Album cover for Fantasia's "The Definition of …"
Album cover for Fantasia's "The Definition of …"

B Fantasia

The Definition of ...

RCA

photo

Album cover for Nick Fradiani's Hurricane

Fantasia Barrino appears to have released her own version of Janet Jackson's Control. There's a strong theme of empowerment per areas in which she has famously struggled in real life ... romantic/sexual, financial, behavioral. And she brings this empowerment in on the wings of various musical genres -- even a little bit country.

The work sounds overprocessed, as commercial music is wont to be these days, and it's hard to shake the feeling that Fantasia's magnificently raspy soprano far outshines the material. But smooth harmonies and skillful arrangements here and there give the project pizazz.

The album begins with "Crazy," a fast-paced ditty with a heavy rock/jazz vibe; it depicts a mysterious rebel who tells a suitor that he has to be crazy to be in love with her. It gets down to the romantic nitty gritty with "Sleeping With the One I Love," an R. Kelly-written/produced number released as a single. The song (whose protagonist opts to cheat because the one she's with isn't doing it for her) has gotten some buzz due to its resemblance to James Brown's "It's a Man's Man's Man's World"; Fantasia's raw, passionate vocals and a video featuring herself as multiple inmates and a hot young prison guard who, well, gets involved with 'em.

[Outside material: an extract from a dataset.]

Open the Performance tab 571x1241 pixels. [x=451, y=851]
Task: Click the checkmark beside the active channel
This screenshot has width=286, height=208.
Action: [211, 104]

Emotional sunshine comes with "When I Met You," a movie soundtrack-worthy cut that expresses not only an appreciation for a current partner, but thankfulness to the lousy ex-partner who enabled said appreciation. The jazzy, inspirational "Stay Up" has Stacy Barthe's smooth, silky alto woven into a tune that intrigues with different levels of reverb.

Hot tracks: "Sleeping With the One I Love," "When I Met You"

-- HELAINE R. WILLIAMS

C Nick Fradiani

Hurricane

Big Machine

Nick Fradiani won season 14 of American Idol in 2015 more with his likable personality and impressive work ethic than with his voice. Like several winners from Idol and The Voice, Fradiani needs the infrastructure of a network TV show to help sell the songs from his debut album because his voice just isn't distinctive enough to get it done on its own.

Though Fradiani smartly took his time creating his debut, co-writing all of the songs except for his coronation song "Beautiful Life," Hurricane suffers from a bit of multiple personality disorder.

The most likable version of Fradiani comes on the piano-driven "If I Didn't Know You," co-written with Matchbox Twenty's Paul Doucette. It has a bit of the blues and a bit of Elton John from the '70s; Fradiani's voice is at its most personable, similar to Train's Pat Monahan and Matchbox Twenty's Rob Thomas, only with more vulnerability. That's where he sounds the most artistic, along with the lovely title track he co-wrote with Jason Mraz.

So why does Fradiani spend most of Hurricane trying to match Justin Bieber or Nick Jonas? He probably would have made more money offering "Every Day" and "Get You Home" to Bieber and "In the Long Run" to Jonas. And hand "Nothing to Lose" to Andy Grammer while we're doling out these well-crafted, slightly anonymous songs out to the singer who can carry them farthest.

Hot tracks: "If I Didn't Know You," "Hurricane"

-- GLENN GAMBOA,

Newsday (TNS)

C Haley Bonar

Impossible Dream

Thirty Tigers

Haley Bonar's songs are personal and universal, stories with an indie film ambience detailed enough to fill a larger screen.

Born in Canada, the St. Paul, Minn., resident, 33, echoes her previous album, 2014's Last War, offering gliding power-pop that's much more in-your-ear than in-your-face.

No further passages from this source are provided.